By Keith Johnson
As the Senate wrestles with the climate bill, the cost of curbing greenhouse-gas emissions reigns paramount. Yesterday, a host of officials paraded before a Senate panel to estimate how much similar legislation passed by the House could hurt the economy.
The director of the Congressional Budget Office sparked headlines when he acknowledged that climate legislation could dent GDP growth and lead to a net loss of jobs in the short term. Well, that’s exactly what the CBO said publicly a month ago.
But there are three interesting takeaways from CBO boss Douglas Elmendorf’s testimony.
First, it’s not an either-or question. There are costs to not acting on climate change, too. While the CBO analysis focused on the costs of curbing emissions, the U.S. economy would suffer from rising temperatures and climate change throughout the century: “As a consequence, a relatively pessimistic estimate for the loss in projected real gross domestic product is about 3 percent for warming of about 7°Fahrenheit (F) by 2100,” Mr. Elmendorf said, cribbing directly from last month’s report.
Second, the U.S. isn’t acting in a vacuum. The cost and effectiveness of whatever the U.S. does will be determined by what the rest of the world does or doesn’t do. If the U.S. limits carbon-dioxide emissions while other big economies don’t, for example, economic activity (and emissions) will probably “leak” to those unregulated economies. Which would undermine U.S. efforts, the CBO said: “Such emissions ‘leakage’ would lead countries that were controlling emissions to incur greater costs while achieving smaller reductions in global emissions.”

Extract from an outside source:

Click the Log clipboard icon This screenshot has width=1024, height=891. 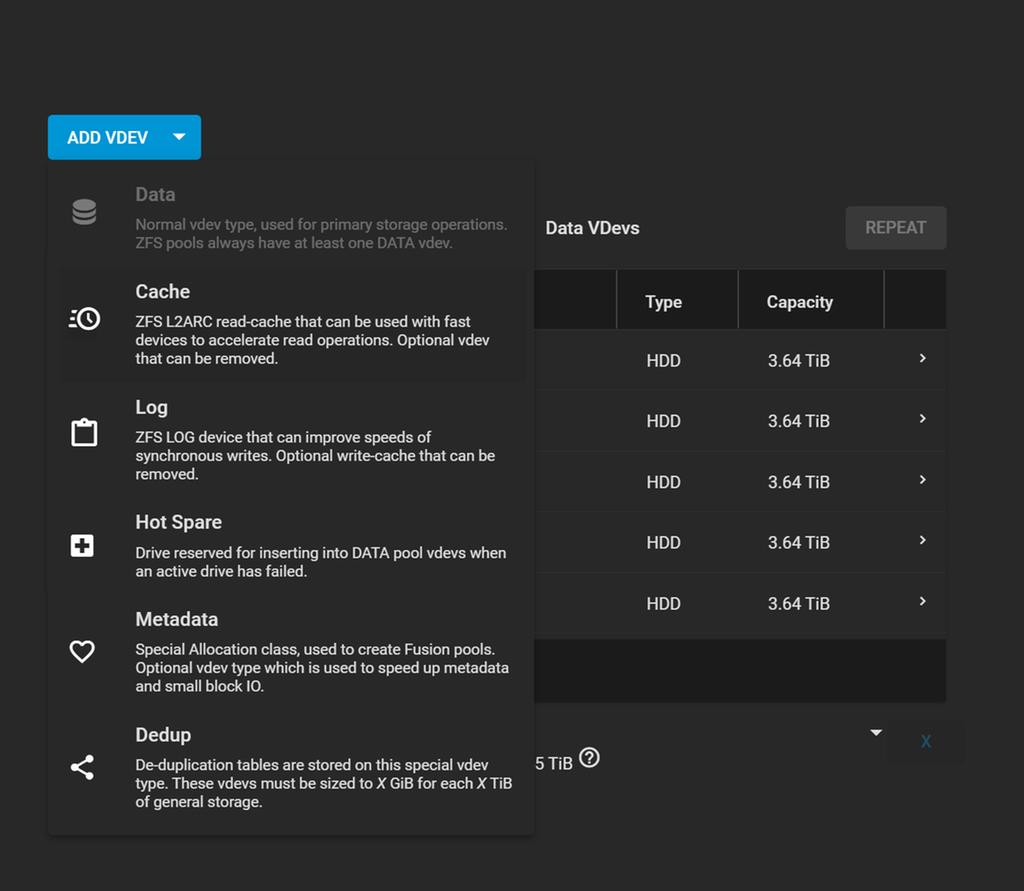pos(84,431)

Third, candy’s dandy but a carbon tax is still nicer. That’s been the CBO’s line back since this whole debate began, championed by former CBO boss and now White House budget director Peter Orszag.
Mr. Elmendorf’s point? A cap-and-trade program, like the one the Senate is considering, offers certainty on the level of emissions reductions—but only by offering a lot of uncertainty about the costs. That makes the whole system less appealing:
In essence, the additional certainty that a cap-and-trade program could provide about the amount of cumulative emissions would be bought at a relatively high cost without yielding corresponding certainty about the amount of climate change that would occur. The greater certainty about the price of emissions in the future that a tax would offer would provide affected firms and households with greater certainty about the conditions they would face in adjusting to restrictions than a cap would provide. That greater certainty would ease planning for capital investments and could lower the risk associated with developing new technologies.
Still, when it comes to cap-and-trade or a carbon tax, it looks like the die’s already been cast in favor of the former—whatever people such as Mr. Elmendorff or Rex Tillerson say.